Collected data
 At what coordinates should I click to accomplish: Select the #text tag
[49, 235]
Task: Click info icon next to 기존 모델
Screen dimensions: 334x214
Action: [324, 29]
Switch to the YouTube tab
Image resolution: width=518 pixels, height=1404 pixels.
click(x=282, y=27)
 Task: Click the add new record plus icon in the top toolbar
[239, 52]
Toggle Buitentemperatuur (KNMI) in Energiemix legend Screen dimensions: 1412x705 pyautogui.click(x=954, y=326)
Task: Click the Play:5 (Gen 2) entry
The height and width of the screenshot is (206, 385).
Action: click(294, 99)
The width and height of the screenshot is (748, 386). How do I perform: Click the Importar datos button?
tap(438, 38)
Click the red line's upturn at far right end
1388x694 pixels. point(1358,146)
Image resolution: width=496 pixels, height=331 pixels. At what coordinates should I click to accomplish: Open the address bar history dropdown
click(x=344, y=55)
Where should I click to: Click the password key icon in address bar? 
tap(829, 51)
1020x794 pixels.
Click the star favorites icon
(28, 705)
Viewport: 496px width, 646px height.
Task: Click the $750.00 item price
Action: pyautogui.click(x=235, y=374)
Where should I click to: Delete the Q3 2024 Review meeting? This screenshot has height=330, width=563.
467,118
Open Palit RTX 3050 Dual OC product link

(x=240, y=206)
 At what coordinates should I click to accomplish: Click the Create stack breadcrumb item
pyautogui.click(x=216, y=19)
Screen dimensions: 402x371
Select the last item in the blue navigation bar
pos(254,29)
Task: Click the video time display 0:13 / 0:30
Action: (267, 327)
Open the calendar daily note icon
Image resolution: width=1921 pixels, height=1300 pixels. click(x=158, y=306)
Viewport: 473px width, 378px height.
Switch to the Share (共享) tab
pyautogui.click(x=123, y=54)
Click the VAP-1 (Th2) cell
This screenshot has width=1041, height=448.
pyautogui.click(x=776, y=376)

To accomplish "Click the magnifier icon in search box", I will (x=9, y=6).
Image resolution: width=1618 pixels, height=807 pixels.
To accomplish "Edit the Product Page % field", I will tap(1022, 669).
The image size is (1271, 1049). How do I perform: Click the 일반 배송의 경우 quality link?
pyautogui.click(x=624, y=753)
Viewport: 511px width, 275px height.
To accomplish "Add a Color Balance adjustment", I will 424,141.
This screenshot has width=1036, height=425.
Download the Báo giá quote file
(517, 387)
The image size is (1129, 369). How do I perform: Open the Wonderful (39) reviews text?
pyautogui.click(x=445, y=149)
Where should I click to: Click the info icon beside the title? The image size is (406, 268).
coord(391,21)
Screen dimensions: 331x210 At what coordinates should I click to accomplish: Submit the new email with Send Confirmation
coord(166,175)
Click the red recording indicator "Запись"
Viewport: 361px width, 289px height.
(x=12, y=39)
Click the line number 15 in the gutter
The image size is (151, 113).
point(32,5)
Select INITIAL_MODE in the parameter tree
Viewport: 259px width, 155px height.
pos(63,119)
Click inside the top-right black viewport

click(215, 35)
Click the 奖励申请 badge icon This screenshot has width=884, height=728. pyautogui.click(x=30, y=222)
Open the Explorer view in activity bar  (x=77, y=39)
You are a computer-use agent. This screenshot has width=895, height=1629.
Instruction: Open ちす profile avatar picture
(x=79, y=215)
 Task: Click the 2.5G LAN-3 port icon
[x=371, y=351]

▸ **Problem description**
Reproduce every one of the items above without any changes.

▸ **Exercise output**
 At what coordinates should I click to accomplish: Select the #text tag
[49, 235]
Task: Click info icon next to 기존 모델
Screen dimensions: 334x214
Action: [324, 29]
Switch to the YouTube tab
Image resolution: width=518 pixels, height=1404 pixels.
click(x=282, y=27)
 Task: Click the add new record plus icon in the top toolbar
[239, 52]
Toggle Buitentemperatuur (KNMI) in Energiemix legend Screen dimensions: 1412x705 pyautogui.click(x=954, y=326)
Task: Click the Play:5 (Gen 2) entry
The height and width of the screenshot is (206, 385).
Action: click(294, 99)
The width and height of the screenshot is (748, 386). How do I perform: Click the Importar datos button?
tap(438, 38)
Click the red line's upturn at far right end
1388x694 pixels. point(1358,146)
Image resolution: width=496 pixels, height=331 pixels. At what coordinates should I click to accomplish: Open the address bar history dropdown
click(x=344, y=55)
Where should I click to: Click the password key icon in address bar? 
tap(829, 51)
1020x794 pixels.
Click the star favorites icon
(28, 705)
Viewport: 496px width, 646px height.
Task: Click the $750.00 item price
Action: pyautogui.click(x=235, y=374)
Where should I click to: Delete the Q3 2024 Review meeting? This screenshot has height=330, width=563.
467,118
Open Palit RTX 3050 Dual OC product link

(x=240, y=206)
 At what coordinates should I click to accomplish: Click the Create stack breadcrumb item
pyautogui.click(x=216, y=19)
Screen dimensions: 402x371
Select the last item in the blue navigation bar
pos(254,29)
Task: Click the video time display 0:13 / 0:30
Action: (267, 327)
Open the calendar daily note icon
Image resolution: width=1921 pixels, height=1300 pixels. click(x=158, y=306)
Viewport: 473px width, 378px height.
Switch to the Share (共享) tab
pyautogui.click(x=123, y=54)
Click the VAP-1 (Th2) cell
This screenshot has width=1041, height=448.
pyautogui.click(x=776, y=376)

To accomplish "Click the magnifier icon in search box", I will (x=9, y=6).
Image resolution: width=1618 pixels, height=807 pixels.
To accomplish "Edit the Product Page % field", I will tap(1022, 669).
The image size is (1271, 1049). How do I perform: Click the 일반 배송의 경우 quality link?
pyautogui.click(x=624, y=753)
Viewport: 511px width, 275px height.
To accomplish "Add a Color Balance adjustment", I will 424,141.
This screenshot has width=1036, height=425.
Download the Báo giá quote file
(517, 387)
The image size is (1129, 369). How do I perform: Open the Wonderful (39) reviews text?
pyautogui.click(x=445, y=149)
Where should I click to: Click the info icon beside the title? The image size is (406, 268).
coord(391,21)
Screen dimensions: 331x210 At what coordinates should I click to accomplish: Submit the new email with Send Confirmation
coord(166,175)
Click the red recording indicator "Запись"
Viewport: 361px width, 289px height.
(x=12, y=39)
Click the line number 15 in the gutter
The image size is (151, 113).
point(32,5)
Select INITIAL_MODE in the parameter tree
Viewport: 259px width, 155px height.
pos(63,119)
Click inside the top-right black viewport

click(215, 35)
Click the 奖励申请 badge icon This screenshot has width=884, height=728. pyautogui.click(x=30, y=222)
Open the Explorer view in activity bar  (x=77, y=39)
You are a computer-use agent. This screenshot has width=895, height=1629.
Instruction: Open ちす profile avatar picture
(x=79, y=215)
 Task: Click the 2.5G LAN-3 port icon
[x=371, y=351]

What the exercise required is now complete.